— Task to carry out —
Once the line holding "Open the 7 used & new offers link" is found in the listing below, write it out and each later line exactly, up to and including the one holding "You are a computer-use agent. Viewport: 1074px".
------ Material provided ------
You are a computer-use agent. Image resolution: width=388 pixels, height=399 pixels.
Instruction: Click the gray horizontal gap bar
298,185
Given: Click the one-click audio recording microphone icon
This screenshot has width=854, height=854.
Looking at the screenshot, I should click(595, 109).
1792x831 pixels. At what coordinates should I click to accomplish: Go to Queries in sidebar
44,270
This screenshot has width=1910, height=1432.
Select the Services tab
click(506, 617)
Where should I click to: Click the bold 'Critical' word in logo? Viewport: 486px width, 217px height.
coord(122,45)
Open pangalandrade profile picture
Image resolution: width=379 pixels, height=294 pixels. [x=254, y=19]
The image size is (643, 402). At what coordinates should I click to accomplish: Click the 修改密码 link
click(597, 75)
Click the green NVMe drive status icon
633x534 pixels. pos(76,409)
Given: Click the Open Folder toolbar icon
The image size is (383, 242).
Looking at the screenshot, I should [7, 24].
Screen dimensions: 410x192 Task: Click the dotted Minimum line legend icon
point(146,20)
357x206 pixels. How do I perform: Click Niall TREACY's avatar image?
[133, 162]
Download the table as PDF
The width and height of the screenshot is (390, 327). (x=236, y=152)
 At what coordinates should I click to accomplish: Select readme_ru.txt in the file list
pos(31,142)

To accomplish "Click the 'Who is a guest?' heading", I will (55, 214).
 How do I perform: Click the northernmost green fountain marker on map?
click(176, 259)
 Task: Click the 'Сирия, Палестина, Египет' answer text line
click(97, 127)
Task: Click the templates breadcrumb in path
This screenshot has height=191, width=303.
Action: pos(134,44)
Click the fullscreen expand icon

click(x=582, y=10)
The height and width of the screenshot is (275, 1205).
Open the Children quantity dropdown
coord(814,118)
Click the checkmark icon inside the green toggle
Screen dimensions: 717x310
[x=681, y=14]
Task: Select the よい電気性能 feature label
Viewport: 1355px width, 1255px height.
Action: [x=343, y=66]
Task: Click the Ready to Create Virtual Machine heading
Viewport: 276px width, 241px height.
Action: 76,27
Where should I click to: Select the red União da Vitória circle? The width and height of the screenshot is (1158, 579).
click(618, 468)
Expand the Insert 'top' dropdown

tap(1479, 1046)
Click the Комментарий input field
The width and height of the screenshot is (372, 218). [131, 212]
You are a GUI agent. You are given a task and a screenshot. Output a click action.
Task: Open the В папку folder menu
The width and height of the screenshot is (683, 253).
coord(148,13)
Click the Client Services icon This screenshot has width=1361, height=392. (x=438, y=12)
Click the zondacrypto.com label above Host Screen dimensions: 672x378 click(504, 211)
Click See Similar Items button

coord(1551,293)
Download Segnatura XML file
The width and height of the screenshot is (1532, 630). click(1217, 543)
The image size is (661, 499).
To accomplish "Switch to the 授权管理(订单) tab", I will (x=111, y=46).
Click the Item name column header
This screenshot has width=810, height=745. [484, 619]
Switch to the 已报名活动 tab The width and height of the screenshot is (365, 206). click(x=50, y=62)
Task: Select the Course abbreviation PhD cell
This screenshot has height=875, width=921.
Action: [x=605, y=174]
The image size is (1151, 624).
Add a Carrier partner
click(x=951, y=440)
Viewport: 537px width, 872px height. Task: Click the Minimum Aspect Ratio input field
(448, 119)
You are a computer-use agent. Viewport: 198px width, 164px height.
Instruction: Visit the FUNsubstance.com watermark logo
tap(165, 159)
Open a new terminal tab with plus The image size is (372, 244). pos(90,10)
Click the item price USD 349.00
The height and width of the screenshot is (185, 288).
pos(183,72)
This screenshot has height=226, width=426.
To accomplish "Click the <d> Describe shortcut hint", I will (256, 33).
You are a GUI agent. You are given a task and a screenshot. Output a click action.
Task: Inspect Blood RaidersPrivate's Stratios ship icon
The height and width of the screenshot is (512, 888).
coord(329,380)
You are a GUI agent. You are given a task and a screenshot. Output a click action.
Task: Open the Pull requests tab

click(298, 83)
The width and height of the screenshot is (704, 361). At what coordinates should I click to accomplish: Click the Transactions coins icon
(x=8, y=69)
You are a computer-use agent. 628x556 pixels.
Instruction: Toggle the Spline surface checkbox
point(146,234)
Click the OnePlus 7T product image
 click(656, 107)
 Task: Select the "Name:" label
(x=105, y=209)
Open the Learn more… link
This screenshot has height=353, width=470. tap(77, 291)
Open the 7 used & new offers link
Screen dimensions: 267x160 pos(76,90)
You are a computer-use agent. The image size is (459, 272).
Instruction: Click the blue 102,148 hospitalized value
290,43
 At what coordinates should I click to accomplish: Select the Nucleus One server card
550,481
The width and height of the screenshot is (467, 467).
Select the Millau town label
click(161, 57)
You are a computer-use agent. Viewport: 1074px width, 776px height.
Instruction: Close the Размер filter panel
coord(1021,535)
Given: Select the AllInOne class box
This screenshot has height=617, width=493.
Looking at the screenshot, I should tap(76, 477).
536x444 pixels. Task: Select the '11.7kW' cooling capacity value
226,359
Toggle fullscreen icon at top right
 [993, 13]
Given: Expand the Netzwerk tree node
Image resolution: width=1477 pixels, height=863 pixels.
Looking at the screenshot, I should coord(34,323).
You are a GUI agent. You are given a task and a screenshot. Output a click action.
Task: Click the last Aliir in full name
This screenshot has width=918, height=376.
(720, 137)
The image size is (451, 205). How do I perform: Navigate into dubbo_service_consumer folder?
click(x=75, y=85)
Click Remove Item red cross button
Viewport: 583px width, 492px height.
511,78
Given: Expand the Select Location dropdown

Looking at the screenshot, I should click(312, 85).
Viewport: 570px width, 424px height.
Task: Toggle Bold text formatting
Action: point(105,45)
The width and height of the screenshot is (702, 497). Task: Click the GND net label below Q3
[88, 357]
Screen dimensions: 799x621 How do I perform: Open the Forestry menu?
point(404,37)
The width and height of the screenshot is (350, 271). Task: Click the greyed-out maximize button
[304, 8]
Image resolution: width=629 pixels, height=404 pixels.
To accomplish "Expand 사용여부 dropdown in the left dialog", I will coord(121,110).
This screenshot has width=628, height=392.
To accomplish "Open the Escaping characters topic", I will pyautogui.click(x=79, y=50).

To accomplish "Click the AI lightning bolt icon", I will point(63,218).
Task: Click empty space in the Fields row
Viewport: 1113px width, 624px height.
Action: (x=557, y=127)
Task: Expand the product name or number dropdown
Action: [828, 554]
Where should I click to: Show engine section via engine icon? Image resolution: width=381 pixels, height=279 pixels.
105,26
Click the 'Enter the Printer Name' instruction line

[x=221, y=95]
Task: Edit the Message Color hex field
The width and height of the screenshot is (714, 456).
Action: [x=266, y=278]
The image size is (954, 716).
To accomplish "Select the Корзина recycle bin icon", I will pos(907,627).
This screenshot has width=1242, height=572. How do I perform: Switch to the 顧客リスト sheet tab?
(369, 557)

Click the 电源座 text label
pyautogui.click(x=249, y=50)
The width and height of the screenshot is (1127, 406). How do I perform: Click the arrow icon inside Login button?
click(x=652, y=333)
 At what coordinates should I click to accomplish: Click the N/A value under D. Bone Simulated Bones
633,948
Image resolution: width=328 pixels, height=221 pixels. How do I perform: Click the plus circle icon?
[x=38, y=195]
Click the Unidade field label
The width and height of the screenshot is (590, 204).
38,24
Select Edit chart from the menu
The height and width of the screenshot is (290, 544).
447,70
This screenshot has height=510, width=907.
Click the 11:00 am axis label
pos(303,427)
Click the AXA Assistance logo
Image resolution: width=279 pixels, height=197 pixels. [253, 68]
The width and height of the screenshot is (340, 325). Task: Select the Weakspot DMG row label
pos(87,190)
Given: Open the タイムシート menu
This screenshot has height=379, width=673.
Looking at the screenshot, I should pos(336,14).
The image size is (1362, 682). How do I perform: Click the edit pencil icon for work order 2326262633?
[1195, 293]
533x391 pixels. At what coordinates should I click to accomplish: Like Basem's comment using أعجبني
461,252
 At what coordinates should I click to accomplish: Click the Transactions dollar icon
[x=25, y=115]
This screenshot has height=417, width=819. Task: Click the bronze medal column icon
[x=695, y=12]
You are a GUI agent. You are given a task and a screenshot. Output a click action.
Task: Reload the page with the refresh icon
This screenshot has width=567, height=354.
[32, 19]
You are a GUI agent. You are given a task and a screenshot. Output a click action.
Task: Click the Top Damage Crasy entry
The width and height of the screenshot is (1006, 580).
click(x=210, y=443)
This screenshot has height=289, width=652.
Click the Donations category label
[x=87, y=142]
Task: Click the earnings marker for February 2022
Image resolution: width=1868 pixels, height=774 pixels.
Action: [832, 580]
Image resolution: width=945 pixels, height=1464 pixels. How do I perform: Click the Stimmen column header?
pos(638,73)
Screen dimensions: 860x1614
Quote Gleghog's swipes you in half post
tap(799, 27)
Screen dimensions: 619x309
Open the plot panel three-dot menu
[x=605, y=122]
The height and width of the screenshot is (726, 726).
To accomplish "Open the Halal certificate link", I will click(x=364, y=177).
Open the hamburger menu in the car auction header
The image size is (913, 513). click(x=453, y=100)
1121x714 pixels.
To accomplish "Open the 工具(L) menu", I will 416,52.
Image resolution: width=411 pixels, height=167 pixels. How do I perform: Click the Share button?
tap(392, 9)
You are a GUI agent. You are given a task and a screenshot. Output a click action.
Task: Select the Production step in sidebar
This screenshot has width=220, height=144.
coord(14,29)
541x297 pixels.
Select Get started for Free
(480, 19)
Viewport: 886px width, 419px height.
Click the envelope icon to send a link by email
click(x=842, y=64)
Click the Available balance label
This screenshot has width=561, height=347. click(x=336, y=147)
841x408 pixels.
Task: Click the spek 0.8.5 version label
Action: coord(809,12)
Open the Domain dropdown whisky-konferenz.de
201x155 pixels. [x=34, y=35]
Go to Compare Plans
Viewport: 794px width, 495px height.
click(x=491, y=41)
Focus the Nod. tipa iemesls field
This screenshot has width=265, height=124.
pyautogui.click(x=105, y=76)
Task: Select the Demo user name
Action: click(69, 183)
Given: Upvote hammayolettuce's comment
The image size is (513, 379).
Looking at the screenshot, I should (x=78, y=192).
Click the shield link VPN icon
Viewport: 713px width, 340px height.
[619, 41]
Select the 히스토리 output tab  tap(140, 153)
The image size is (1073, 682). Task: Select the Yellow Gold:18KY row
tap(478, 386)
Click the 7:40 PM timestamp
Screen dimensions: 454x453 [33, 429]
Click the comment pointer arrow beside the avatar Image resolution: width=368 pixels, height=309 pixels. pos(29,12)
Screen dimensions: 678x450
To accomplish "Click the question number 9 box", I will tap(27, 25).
------
— Task response —
Open the 7 used & new offers link
Screen dimensions: 267x160 pos(76,90)
You are a computer-use agent. The image size is (459, 272).
Instruction: Click the blue 102,148 hospitalized value
290,43
 At what coordinates should I click to accomplish: Select the Nucleus One server card
550,481
The width and height of the screenshot is (467, 467).
Select the Millau town label
click(161, 57)
You are a computer-use agent. Viewport: 1074px width, 776px height.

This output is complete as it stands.